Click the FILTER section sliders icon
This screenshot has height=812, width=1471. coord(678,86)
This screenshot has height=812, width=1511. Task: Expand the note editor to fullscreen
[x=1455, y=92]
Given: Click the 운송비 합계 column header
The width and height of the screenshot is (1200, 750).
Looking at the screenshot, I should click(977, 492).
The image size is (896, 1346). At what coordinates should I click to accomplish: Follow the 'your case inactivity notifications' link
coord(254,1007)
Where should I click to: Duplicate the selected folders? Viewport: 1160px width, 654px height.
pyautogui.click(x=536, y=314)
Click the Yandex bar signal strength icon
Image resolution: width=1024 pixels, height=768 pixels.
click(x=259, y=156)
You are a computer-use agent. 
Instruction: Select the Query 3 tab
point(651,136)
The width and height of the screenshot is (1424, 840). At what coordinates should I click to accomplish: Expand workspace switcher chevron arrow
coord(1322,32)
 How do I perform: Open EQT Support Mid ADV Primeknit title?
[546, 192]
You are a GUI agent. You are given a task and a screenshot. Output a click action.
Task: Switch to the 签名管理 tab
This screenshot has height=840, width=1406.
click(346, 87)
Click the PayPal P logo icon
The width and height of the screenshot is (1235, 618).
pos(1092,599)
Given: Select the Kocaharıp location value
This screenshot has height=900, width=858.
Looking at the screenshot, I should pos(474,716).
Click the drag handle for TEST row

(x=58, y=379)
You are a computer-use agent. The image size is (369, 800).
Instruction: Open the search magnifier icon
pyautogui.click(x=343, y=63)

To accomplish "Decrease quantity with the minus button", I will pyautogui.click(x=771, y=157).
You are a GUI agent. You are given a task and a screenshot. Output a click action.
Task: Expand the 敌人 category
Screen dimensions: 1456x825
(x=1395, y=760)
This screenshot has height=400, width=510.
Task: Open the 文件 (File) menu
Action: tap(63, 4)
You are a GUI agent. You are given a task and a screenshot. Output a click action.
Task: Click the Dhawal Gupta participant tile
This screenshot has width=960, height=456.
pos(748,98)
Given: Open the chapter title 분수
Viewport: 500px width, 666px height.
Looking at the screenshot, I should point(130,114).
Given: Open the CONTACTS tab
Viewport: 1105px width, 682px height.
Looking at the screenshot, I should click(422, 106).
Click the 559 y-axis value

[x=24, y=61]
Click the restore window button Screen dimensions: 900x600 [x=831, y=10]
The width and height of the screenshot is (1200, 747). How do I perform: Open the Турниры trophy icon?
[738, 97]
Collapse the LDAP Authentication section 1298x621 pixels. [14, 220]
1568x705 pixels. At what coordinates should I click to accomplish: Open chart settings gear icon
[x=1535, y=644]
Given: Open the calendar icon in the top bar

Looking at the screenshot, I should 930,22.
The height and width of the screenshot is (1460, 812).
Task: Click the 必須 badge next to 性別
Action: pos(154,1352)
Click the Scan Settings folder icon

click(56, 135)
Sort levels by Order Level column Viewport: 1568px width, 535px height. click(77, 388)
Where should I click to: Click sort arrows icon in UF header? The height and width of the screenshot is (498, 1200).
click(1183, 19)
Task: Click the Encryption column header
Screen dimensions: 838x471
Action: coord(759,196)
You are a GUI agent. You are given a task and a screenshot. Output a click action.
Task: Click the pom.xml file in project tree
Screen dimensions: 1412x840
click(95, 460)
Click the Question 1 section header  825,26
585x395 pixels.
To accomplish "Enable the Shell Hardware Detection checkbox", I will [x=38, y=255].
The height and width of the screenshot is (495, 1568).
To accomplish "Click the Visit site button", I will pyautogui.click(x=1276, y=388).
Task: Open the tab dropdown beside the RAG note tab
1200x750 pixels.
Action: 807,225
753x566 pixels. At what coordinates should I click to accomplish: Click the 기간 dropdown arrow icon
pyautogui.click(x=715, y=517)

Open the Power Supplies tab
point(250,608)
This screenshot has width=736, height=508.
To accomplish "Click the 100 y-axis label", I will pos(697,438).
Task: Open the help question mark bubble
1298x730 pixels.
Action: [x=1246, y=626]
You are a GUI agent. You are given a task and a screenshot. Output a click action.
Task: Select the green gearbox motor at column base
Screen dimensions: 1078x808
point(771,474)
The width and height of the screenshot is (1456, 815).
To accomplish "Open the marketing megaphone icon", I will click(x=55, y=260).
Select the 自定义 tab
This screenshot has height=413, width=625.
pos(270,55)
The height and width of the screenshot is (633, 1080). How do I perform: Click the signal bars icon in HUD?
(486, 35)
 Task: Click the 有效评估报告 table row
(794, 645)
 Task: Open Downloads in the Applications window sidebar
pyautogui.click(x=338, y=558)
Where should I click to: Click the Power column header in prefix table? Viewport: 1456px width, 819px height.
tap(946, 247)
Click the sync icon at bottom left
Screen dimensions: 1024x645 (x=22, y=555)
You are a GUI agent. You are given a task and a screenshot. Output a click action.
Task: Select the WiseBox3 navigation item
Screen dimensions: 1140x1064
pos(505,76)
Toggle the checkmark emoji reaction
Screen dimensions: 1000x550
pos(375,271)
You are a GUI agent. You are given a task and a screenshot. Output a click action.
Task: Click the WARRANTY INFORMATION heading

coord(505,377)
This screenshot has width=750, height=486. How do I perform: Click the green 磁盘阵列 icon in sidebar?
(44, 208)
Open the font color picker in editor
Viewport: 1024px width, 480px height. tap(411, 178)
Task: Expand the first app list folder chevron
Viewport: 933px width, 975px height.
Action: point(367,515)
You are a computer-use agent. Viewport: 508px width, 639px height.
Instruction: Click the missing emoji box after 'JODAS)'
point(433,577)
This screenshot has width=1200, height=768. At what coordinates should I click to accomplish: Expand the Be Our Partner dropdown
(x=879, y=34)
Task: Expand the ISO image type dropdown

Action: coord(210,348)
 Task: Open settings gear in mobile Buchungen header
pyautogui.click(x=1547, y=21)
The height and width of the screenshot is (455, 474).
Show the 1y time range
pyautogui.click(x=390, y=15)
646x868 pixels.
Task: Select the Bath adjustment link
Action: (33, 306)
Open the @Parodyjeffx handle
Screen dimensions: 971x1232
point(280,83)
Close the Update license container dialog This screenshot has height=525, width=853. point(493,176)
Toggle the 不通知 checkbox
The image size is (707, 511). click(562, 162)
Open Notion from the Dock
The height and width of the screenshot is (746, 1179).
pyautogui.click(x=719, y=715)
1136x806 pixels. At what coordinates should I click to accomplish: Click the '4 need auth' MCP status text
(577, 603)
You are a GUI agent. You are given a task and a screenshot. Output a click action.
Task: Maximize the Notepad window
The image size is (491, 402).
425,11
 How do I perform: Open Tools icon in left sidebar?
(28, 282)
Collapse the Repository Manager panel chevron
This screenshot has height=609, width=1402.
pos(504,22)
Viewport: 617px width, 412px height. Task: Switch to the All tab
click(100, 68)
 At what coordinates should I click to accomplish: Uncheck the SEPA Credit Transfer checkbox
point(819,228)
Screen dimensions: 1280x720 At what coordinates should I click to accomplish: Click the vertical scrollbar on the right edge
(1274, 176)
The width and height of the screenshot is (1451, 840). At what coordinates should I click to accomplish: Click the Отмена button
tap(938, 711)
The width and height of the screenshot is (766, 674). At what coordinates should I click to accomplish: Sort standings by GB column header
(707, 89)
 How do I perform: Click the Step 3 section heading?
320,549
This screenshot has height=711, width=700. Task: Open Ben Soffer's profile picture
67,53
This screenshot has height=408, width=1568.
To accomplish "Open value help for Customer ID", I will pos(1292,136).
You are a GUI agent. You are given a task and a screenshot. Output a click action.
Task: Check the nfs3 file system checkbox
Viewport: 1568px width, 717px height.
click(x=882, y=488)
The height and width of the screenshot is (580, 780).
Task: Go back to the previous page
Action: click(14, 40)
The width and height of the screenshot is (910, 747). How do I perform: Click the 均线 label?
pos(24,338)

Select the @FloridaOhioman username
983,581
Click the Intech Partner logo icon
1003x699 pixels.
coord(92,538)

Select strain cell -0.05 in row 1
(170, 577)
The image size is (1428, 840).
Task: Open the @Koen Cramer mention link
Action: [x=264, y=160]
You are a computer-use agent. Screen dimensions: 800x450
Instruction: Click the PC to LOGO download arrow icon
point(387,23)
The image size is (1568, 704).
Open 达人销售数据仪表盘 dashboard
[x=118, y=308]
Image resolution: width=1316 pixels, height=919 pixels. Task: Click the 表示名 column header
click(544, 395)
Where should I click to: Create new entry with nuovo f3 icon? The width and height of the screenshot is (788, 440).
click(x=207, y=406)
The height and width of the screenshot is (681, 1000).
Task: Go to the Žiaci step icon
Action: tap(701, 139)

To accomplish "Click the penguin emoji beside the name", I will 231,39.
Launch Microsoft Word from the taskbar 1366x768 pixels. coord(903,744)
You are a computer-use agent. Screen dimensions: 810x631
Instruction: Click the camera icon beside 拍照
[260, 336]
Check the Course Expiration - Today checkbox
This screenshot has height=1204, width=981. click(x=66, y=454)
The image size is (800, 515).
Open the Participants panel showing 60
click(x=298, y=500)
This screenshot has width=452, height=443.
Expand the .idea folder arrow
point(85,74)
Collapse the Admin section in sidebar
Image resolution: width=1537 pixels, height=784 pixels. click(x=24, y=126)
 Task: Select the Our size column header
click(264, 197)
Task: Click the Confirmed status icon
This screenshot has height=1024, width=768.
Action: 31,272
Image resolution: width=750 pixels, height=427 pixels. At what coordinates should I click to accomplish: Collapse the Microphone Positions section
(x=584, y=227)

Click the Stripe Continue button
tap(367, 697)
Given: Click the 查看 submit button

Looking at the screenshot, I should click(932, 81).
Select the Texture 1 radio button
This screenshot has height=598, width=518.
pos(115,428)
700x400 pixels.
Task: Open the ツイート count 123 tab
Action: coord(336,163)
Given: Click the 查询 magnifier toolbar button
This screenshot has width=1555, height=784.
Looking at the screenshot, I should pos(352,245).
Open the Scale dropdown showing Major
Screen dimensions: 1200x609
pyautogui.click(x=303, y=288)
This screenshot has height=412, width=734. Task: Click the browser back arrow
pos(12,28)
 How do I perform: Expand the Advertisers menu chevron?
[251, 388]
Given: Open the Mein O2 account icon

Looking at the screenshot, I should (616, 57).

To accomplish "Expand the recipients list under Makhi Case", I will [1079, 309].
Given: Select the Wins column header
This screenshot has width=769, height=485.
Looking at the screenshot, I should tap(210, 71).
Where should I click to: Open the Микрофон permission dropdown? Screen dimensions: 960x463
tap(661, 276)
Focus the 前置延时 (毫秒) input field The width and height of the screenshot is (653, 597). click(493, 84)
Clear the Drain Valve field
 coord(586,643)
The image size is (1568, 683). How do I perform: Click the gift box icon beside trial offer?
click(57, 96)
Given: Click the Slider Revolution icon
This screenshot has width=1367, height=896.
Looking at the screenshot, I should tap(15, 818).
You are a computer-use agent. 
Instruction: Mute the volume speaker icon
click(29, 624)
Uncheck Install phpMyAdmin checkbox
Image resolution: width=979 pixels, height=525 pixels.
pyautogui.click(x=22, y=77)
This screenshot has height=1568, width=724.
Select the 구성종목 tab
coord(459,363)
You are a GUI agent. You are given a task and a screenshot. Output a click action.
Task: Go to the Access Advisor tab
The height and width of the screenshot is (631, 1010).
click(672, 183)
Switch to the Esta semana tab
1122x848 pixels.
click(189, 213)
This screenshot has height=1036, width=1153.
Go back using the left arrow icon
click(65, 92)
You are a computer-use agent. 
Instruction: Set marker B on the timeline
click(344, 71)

------------------------------------------------------------------------

▶ [Required work]: Copy out every line in the records where the word "help" is found.

▶ [Solved exercise]:
Task: Open the help question mark bubble
To accomplish "Open value help for Customer ID", I will pos(1292,136).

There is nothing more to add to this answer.